**TASK:**
From the listing below, copy only the lines from the line that contains "Task: Set chart interval to 1m" to the line that contains "Close the 搜索", counting those two lines as part of the copy.

**PROVIDED ENTRIES:**
· · ·
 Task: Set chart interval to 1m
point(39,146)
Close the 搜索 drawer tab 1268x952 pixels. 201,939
· · ·
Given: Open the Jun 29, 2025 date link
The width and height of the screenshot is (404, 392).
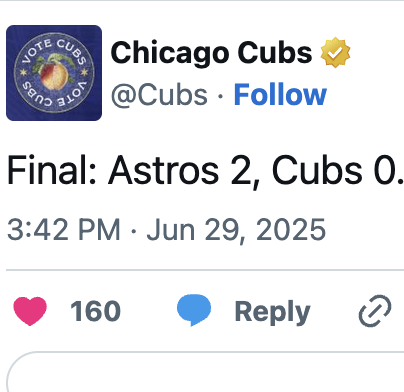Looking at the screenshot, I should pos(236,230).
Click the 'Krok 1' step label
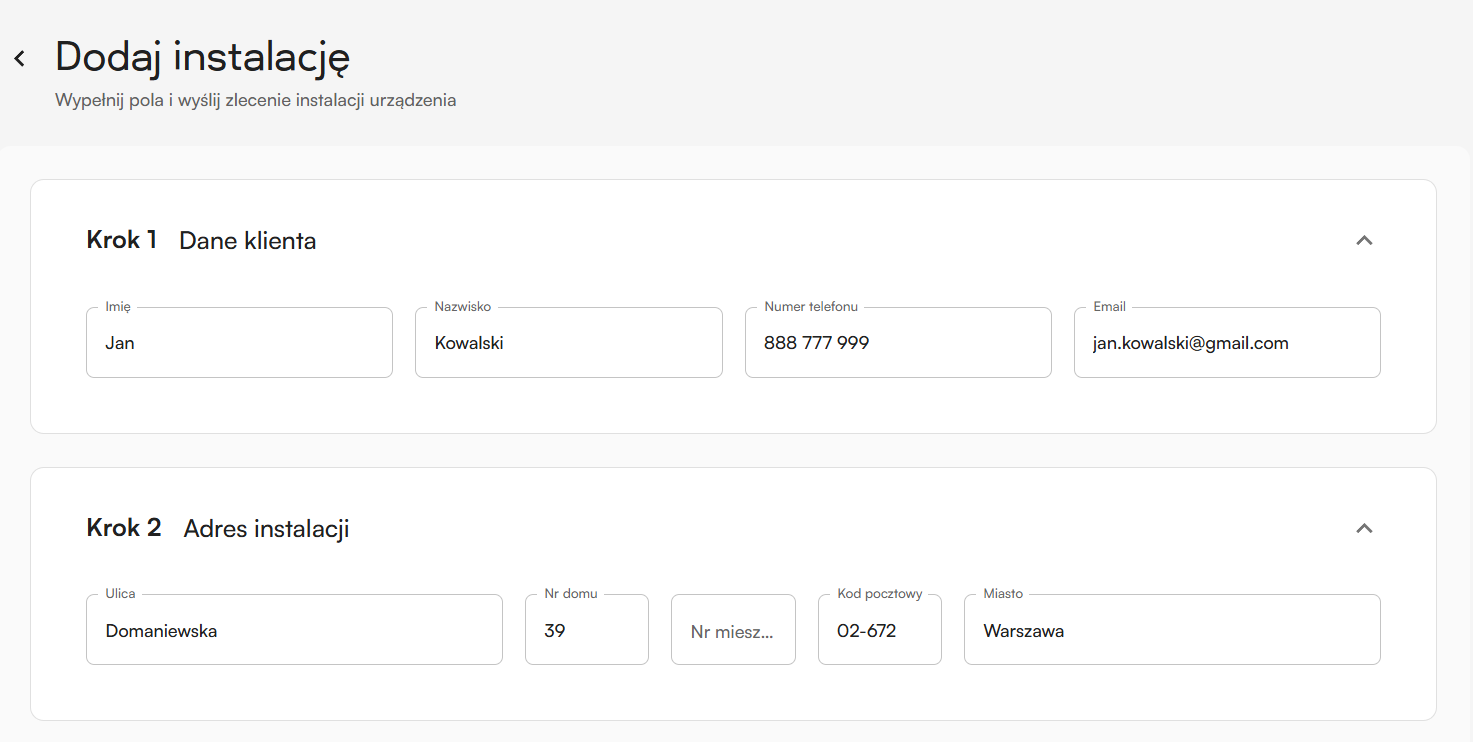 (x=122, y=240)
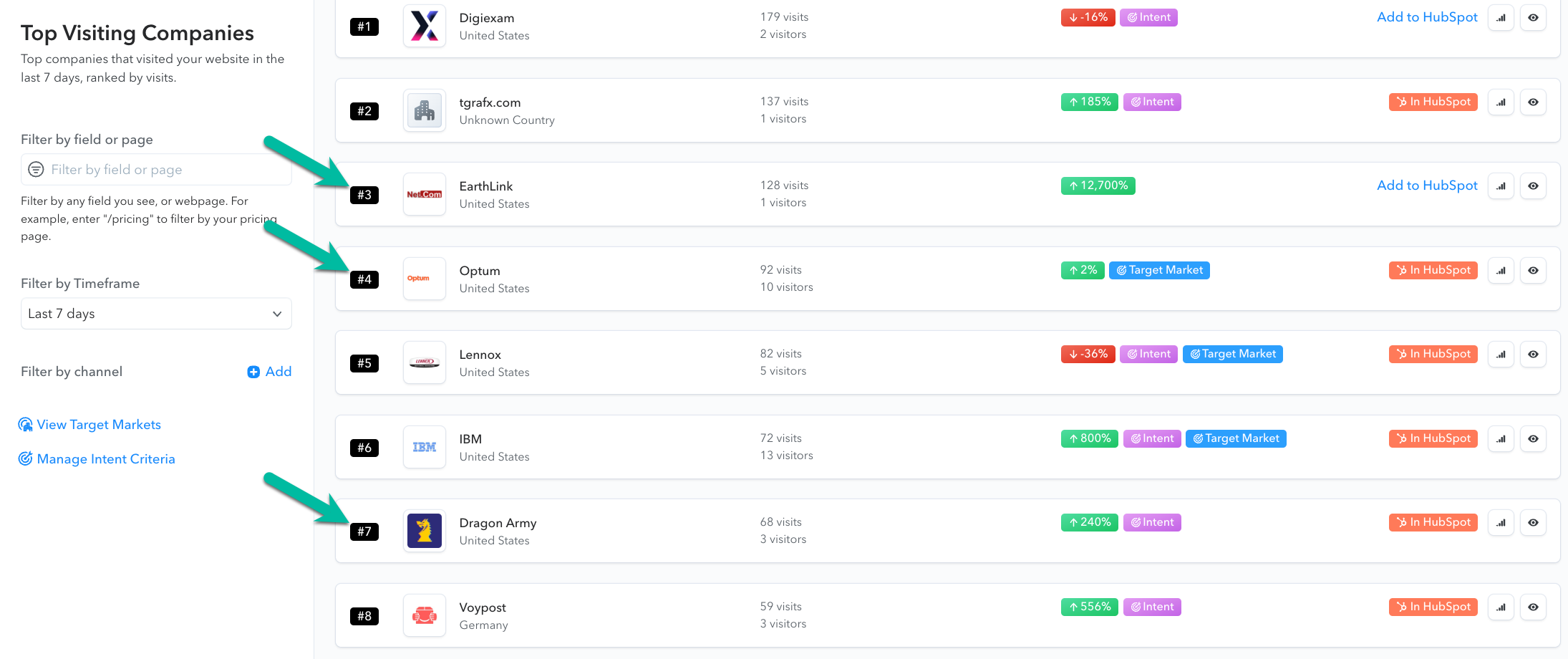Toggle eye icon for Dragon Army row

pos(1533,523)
· · ·
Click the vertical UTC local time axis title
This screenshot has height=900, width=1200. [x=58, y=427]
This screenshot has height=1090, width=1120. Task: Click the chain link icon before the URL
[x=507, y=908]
· · ·
**WRITTEN REPLY:**
 Task: Set chart interval to 1m
point(39,146)
Close the 搜索 drawer tab 1268x952 pixels. 201,939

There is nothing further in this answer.